Quittant pour la seconde
fois l’univers de la BD (il est l’auteur du très remarqué Zaï zaï zaï zaï),
Fabrice Caro troque ses crayons dessinateurs pour se saisir de la plume
caustique et désopilante d’un romancier contemplant sans concession ses
contemporains.
C’est dans une sorte de
théâtre de poche qu’il nous transporte. Celui d’un repas familial réunissant
Adrien, un quadragénaire dépressif et prompt à tout transformer en drame, ses
parents, sa sœur et son futur beau-frère Ludo, l’homme qui entretient les
conversations. Car c’est de l’impossibilité de se parler vraiment qu’il est en
réalité question tout au long de ce roman foutrement cocasse.
Interrompant ses
dissertations à haute voix sur des thèmes qui vont de la fonte du permafrost à
l’importance du chauffage par le sol, Ludo demande tout à trac à Adrien de bien
vouloir concevoir un petit discours à l’occasion de la cérémonie de son mariage
avec sa sœur qui doit avoir lieu prochainement.

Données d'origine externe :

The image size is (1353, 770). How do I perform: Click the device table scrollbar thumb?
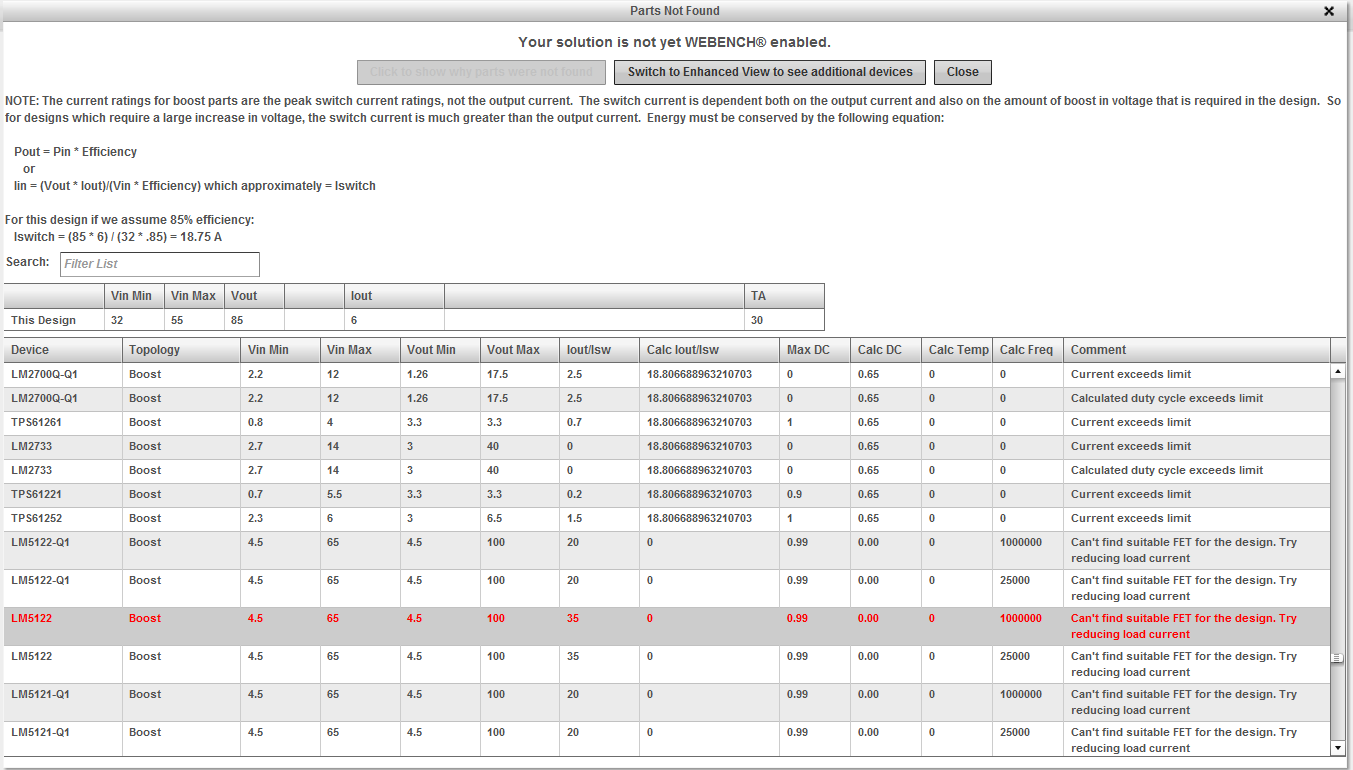[1338, 657]
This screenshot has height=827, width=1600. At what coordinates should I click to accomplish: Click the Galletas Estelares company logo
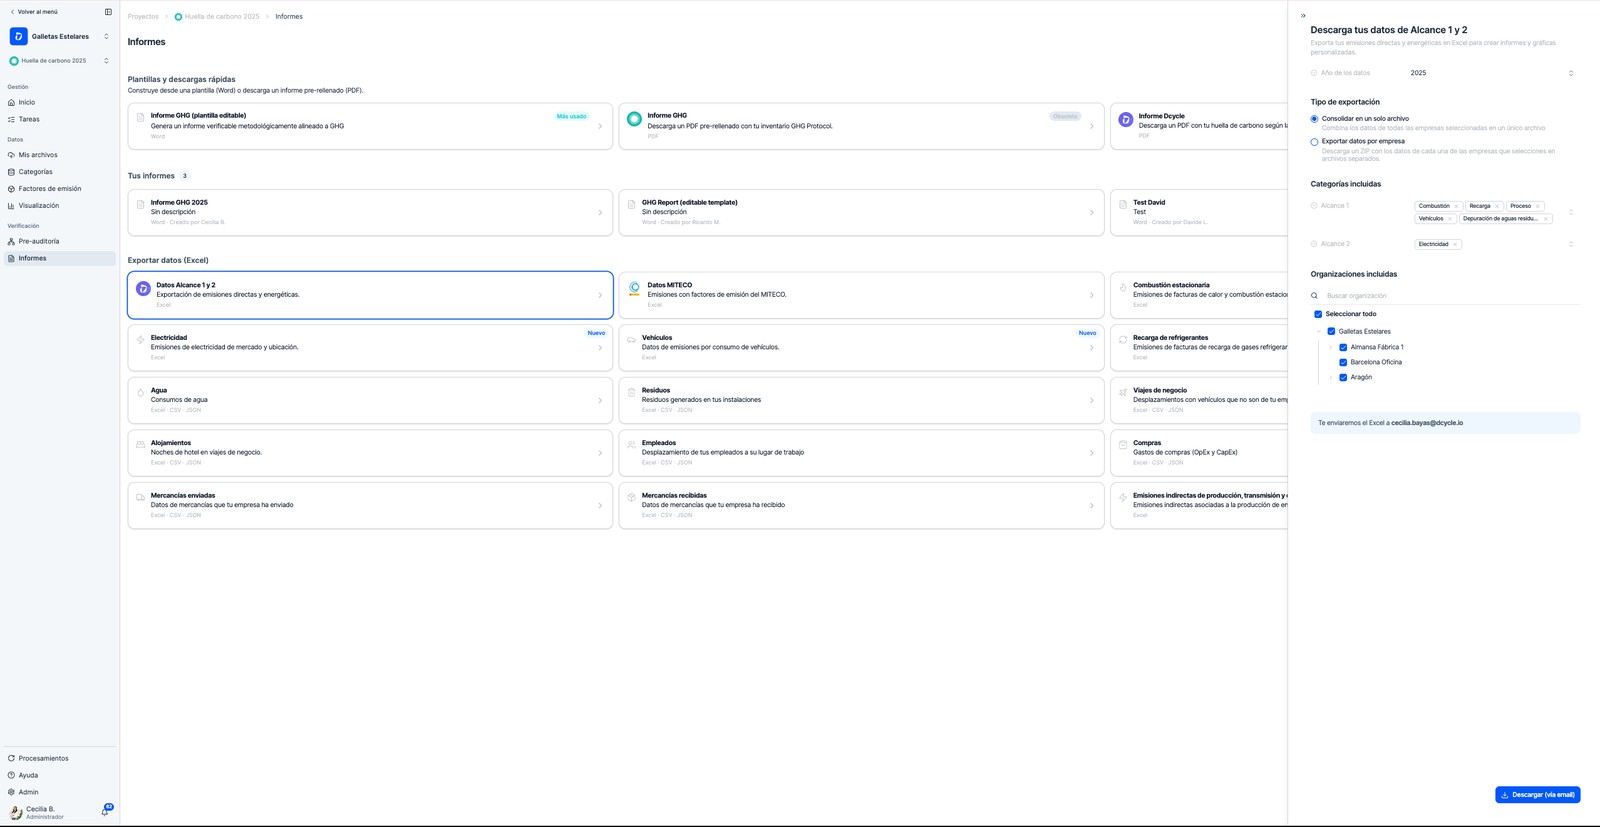pos(18,36)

Une demande qui ne peut plus
mal tomber alors qu’Adrien vient d’envoyer, à 17H24 précisément, un SMS d’une
vacuité désespérante à Sonia, celle qui est sa compagne depuis un an mais qui,
depuis trente-huit jours désormais, a décrété avoir besoin d’une pause et a
cessé de donner le moindre signe de vie.
Entre l’angoisse de
rédiger un discours sur des personnes qu’au fond il ne connaît pas vraiment et
dont il se soucie médiocrement, sa sœur n’ayant pour sa part jamais cherché à
savoir qui était vraiment son frère au point de lui offrir année après année
pour son anniversaire des encyclopédies sur les thèmes les plus farfelus au
simple motif qu’il aime lire, et l’angoisse d’une réponse de sa belle qui ne
vient pas, Adrien a toutes les raisons de nourrir avec force son manque total
de confiance en soi.
Plus le repas avance,
plus chacun des convives semble s’enfoncer dans une sorte de soliloque où les
autres écoutent aussi vaguement que poliment. Les thèmes s’enchaînent sans
autre logique que de ne jamais laisser place au vide et au silence qui révèleraient
alors la profonde incommunicabilité d’une famille où personne ne sait vraiment
grand-chose sur les autres et où chacun se contente de réponses toutes faites
évitant d’avoir ainsi à se confronter à une réalité autrement douloureuse.
Plus le temps passe, plus
Adrien alimente sa propension à imaginer le pire, plus ses stratégies pour
tenter d’arracher une réponse à Sonia se révèlent piteuses. A chaque nouvelle
tentative, le discours attendu et demandé par Ludo auquel ne cesse de réfléchir
avec angoisse Adrien se transforme en une sorte de confession de la totale
absence d’estime de soi de son auteur. Autant de scène propre à transformer une
cérémonie festive en un désastre avéré, à l’image de la vie d’Adrien, l’éternel
célibataire auquel on prête d’innombrables conquêtes à tort.
Fabrice Caro excelle à
nous glisser au plus profond de l’esprit torturé de son personnage, à nous
faire partager les angoisses pour lesquelles il dispose d’un talent infini afin
de les alimenter tandis que chaque convive d’un repas sans relief tente de
sauver les apparences d’un souci de l’autre qui n’est que façade et vacuité.